Earlier, Biden had lobbied Democrats in the House of Representatives to vote yes on the bill, as the party tries to recover from sobering state election losses.
Democrats want to pass the $US1.75 trillion ($A2.37 trillion) spending bill and a $US1 trillion ($A1.4 trillion) infrastructure measure that has already been approved by the Senate by Thanksgiving later this month. Party leaders said a vote was possible on Thursday night.
A White House official said Biden was calling various House members and urging them to vote yes.
Biden left for Europe last week for a meeting of G20 leaders and a United Nations climate conference without a deal on the legislation. An affirmative vote before the conclusion of the climate conference in Glasgow on November 12 would bolster the credibility of Biden's pledge to cut US greenhouse gas emissions in half by 2030 compared with 2005 levels.
A leading moderate Democrat raised doubts, however, about the odds of quickly passing the Build Back Better bill on Thursday.
"It's going to be difficult" to resolve all the issues needed to pass the bill on Thursday, Democratic Representative Henry Cuellar told reporters.
With a 221-213 majority in the House of Representatives and a united Republican opposition, Democrats need near unanimity to pass legislation.
Cuellar cited objections to possible immigration provisions, the lack of a final report from the Congressional Budget Office, his own concerns about climate language and a general "lack of trust" in leadership by moderates as factors making it unlikely the bills would be approved on Thursday.
Democrats are reeling from a disappointing loss in Virginia this week when a Republican won the governor's office in a state Biden won handily in 2020. The party is eager to show it can move forward on the president's agenda, and fend off Republicans in the 2022 midterm elections when control of the House and Senate will be on the line.
The nonpartisan US Joint Committee on Taxation issued a report scoring the Build Back Better legislation's tax revenue provisions at $US1.48 trillion ($A2 trillion) over the next decade.
House Speaker Nancy Pelosi and Ways and Means Committee Chairman Richard Neal said the committee's analysis did not account for additional revenue from provisions intended to enhance the Internal Revenue Service's tax collection and to lower the cost of prescription drugs for the Medicare healthcare program for the elderly.
"It's an objective view that it is solidly paid for," Pelosi told reporters after a meeting of House Democrats on the legislation.
Moody's Analytics analysts said on Thursday the bills would be fully paid for and add jobs, but that implementing them would take "deft governance."
In a meeting with fellow Democrats on Thursday morning, Pelosi expressed hope for action on both bills this week, a source familiar with her remarks said.
If passed by the House, the social policy legislation would move to the Senate, also narrowly controlled by Democrats, where Majority Leader Chuck Schumer wants to enact it before the November 25 Thanksgiving holiday.

========

● **What to do**
List every person the spending bill report mentions by name.

========

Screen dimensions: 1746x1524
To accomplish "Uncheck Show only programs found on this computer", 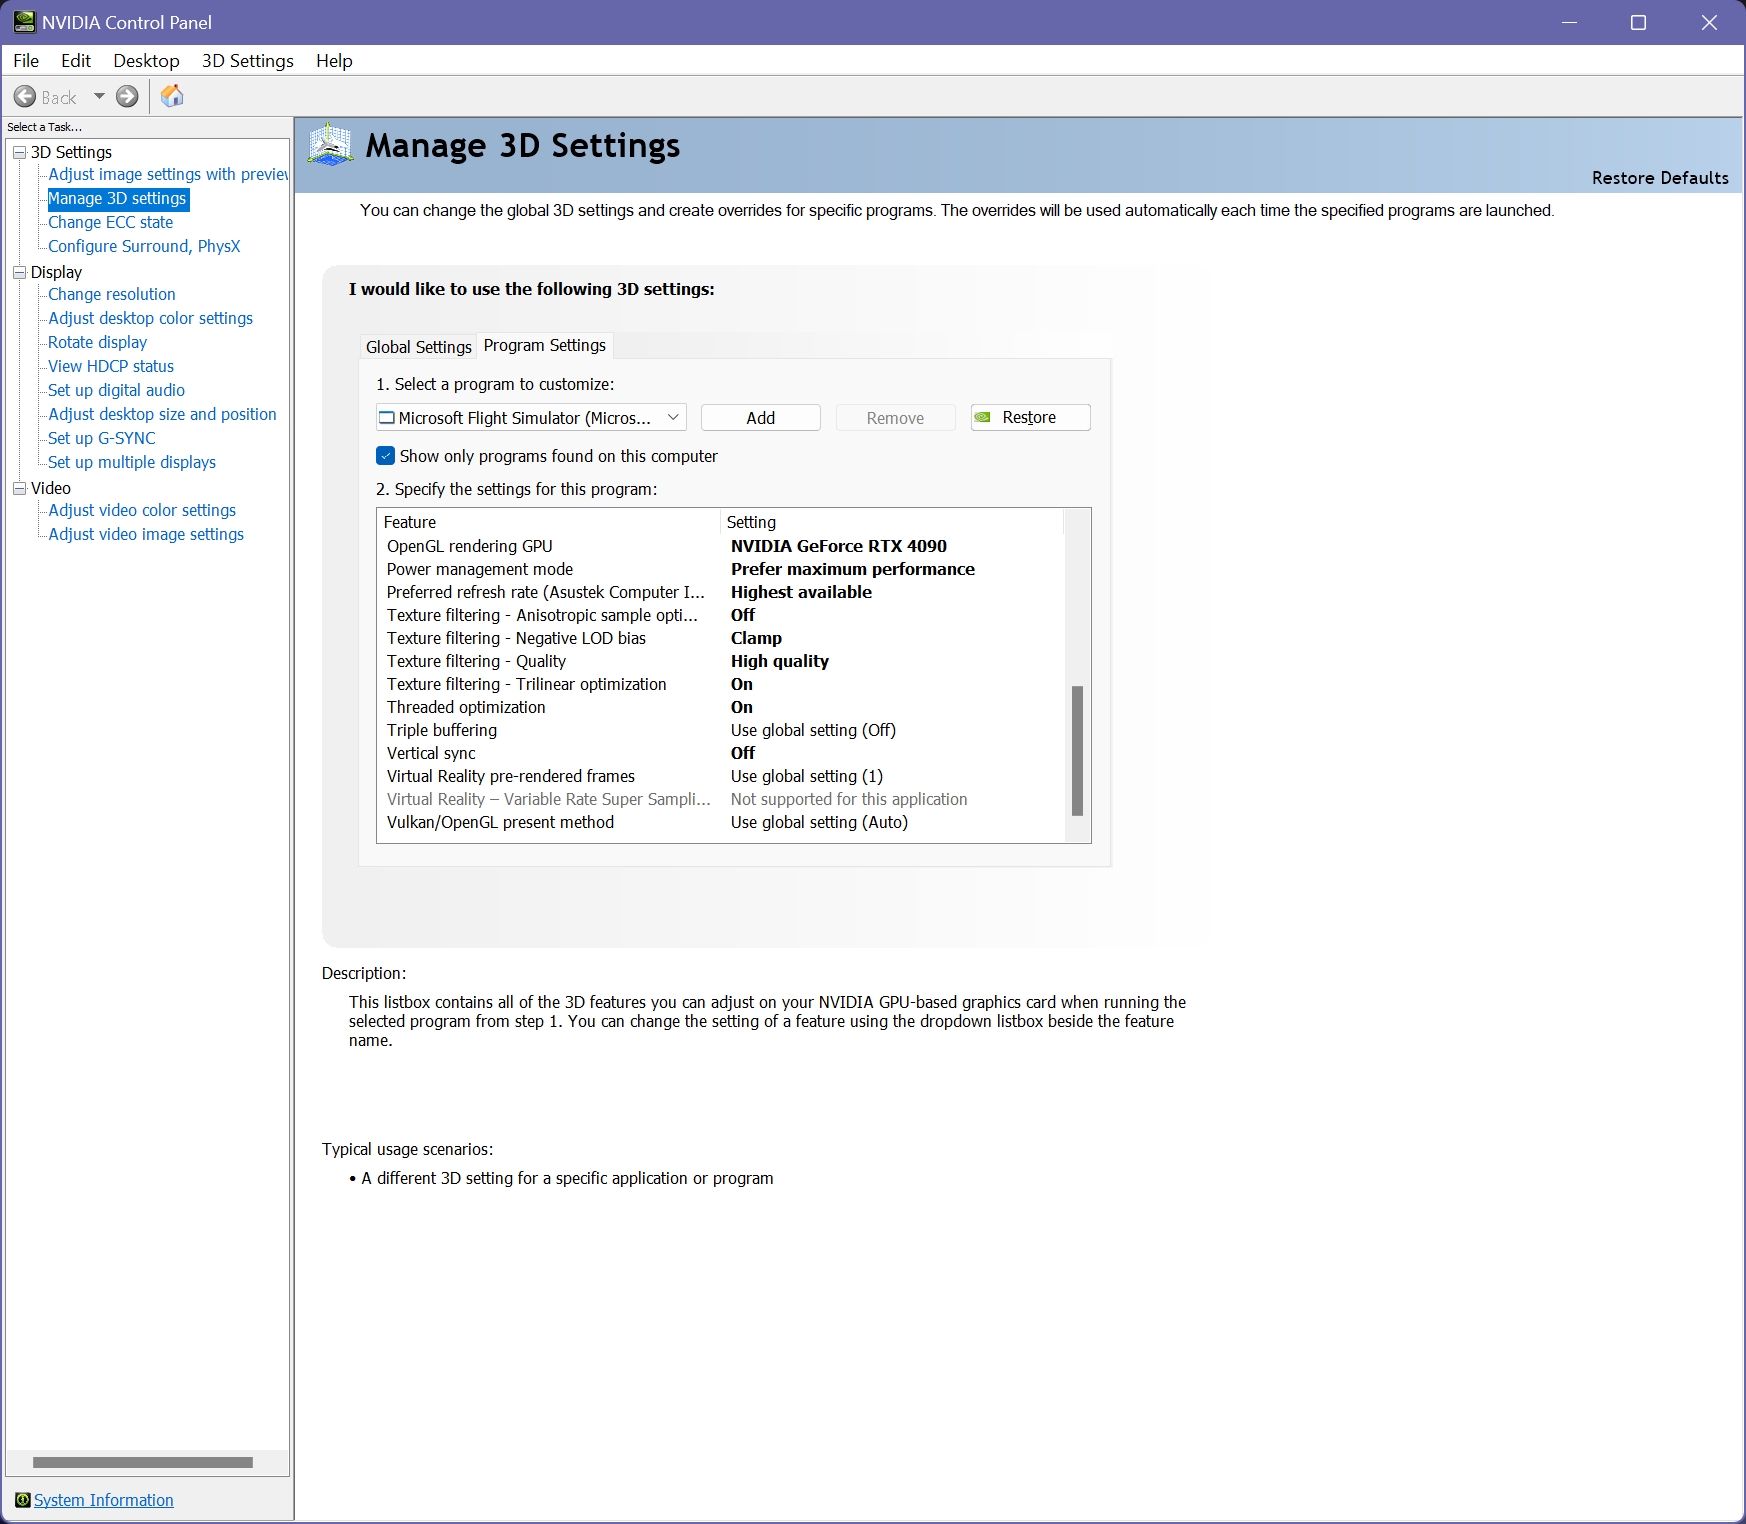I will [386, 456].
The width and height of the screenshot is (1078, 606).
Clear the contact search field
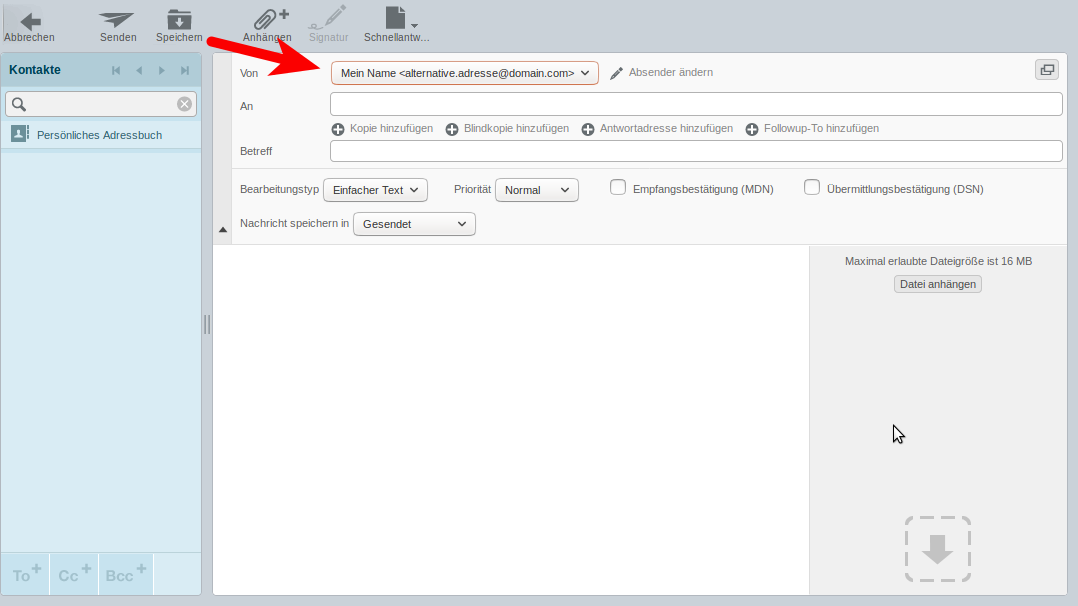pos(184,104)
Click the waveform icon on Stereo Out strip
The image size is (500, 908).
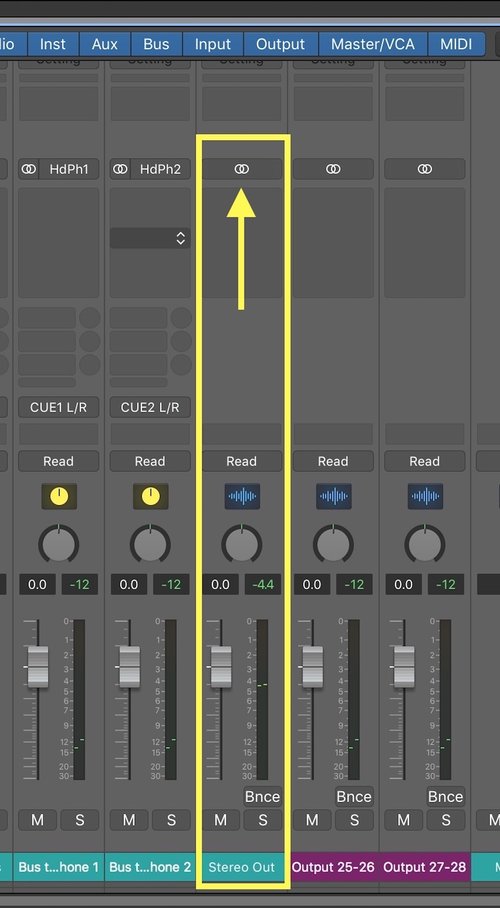click(242, 496)
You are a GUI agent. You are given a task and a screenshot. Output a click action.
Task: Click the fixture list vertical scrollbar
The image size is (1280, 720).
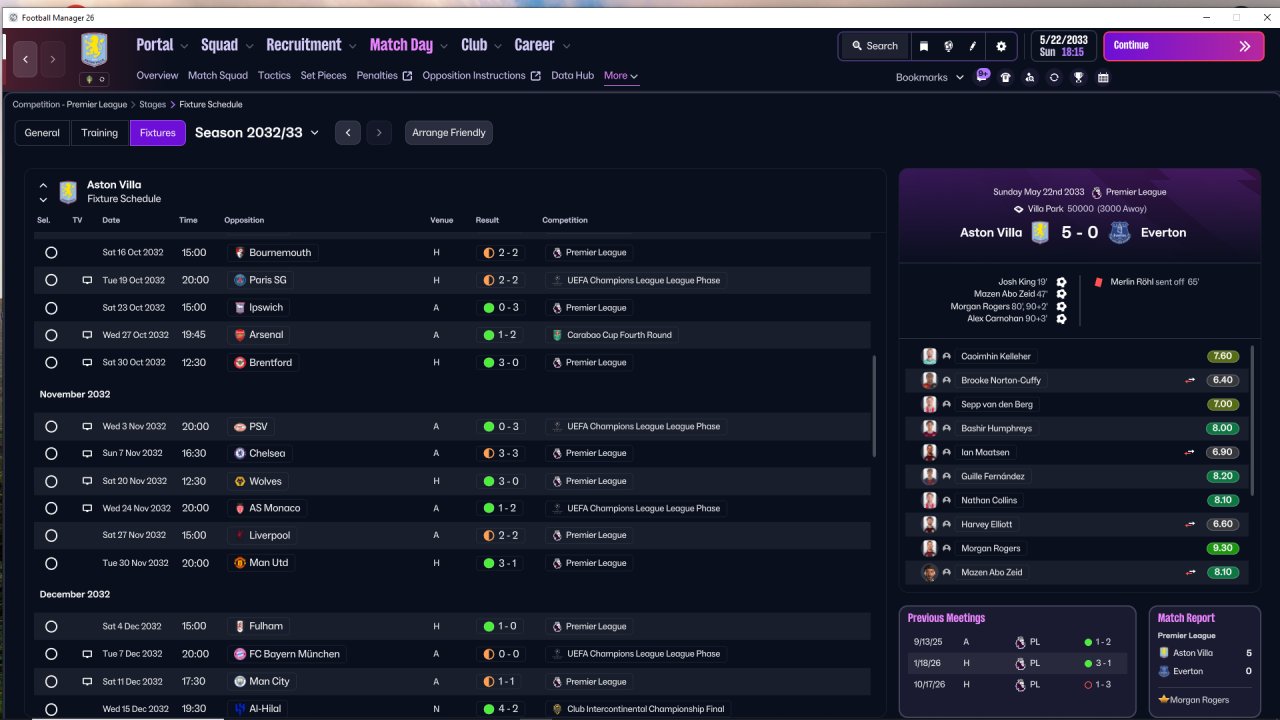875,406
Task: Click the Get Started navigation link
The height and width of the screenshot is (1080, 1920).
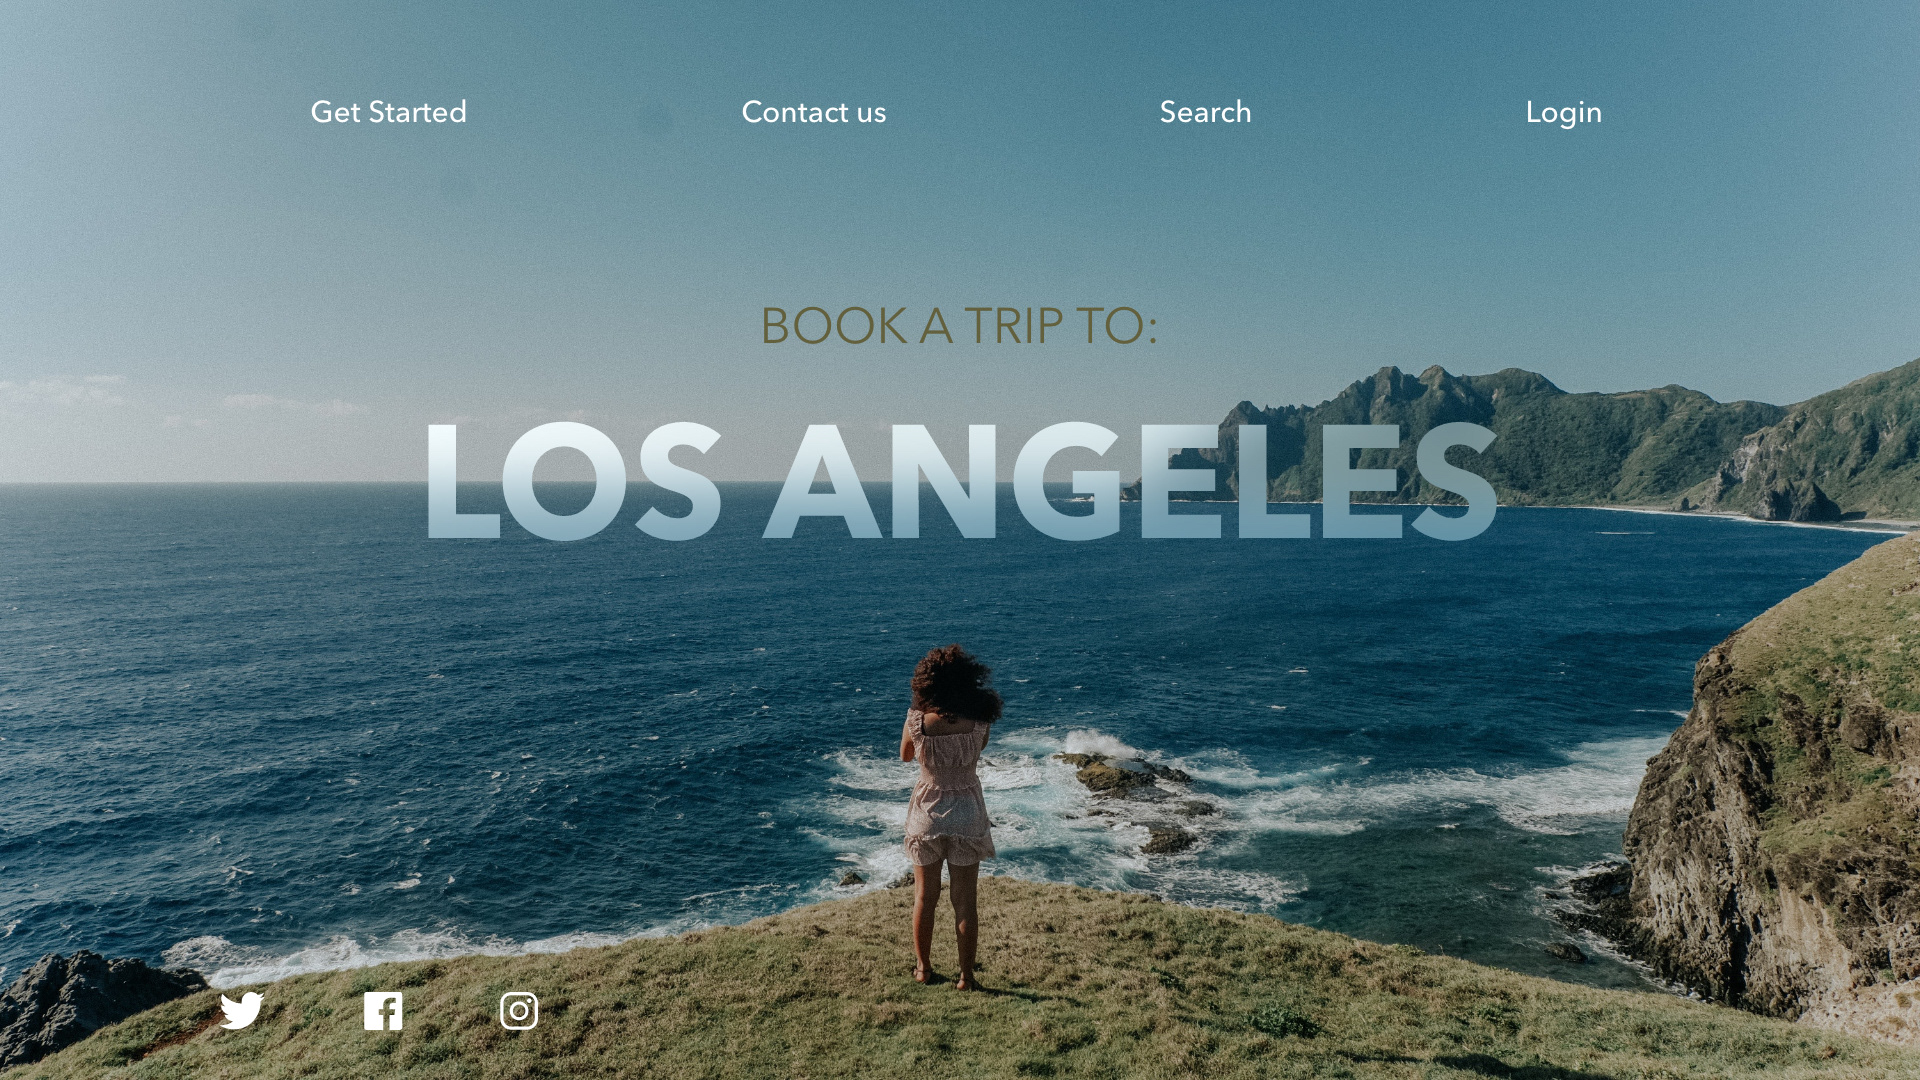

========

● **Task solution**
Biden, Henry Cuellar, Nancy Pelosi, Richard Neal, Chuck Schumer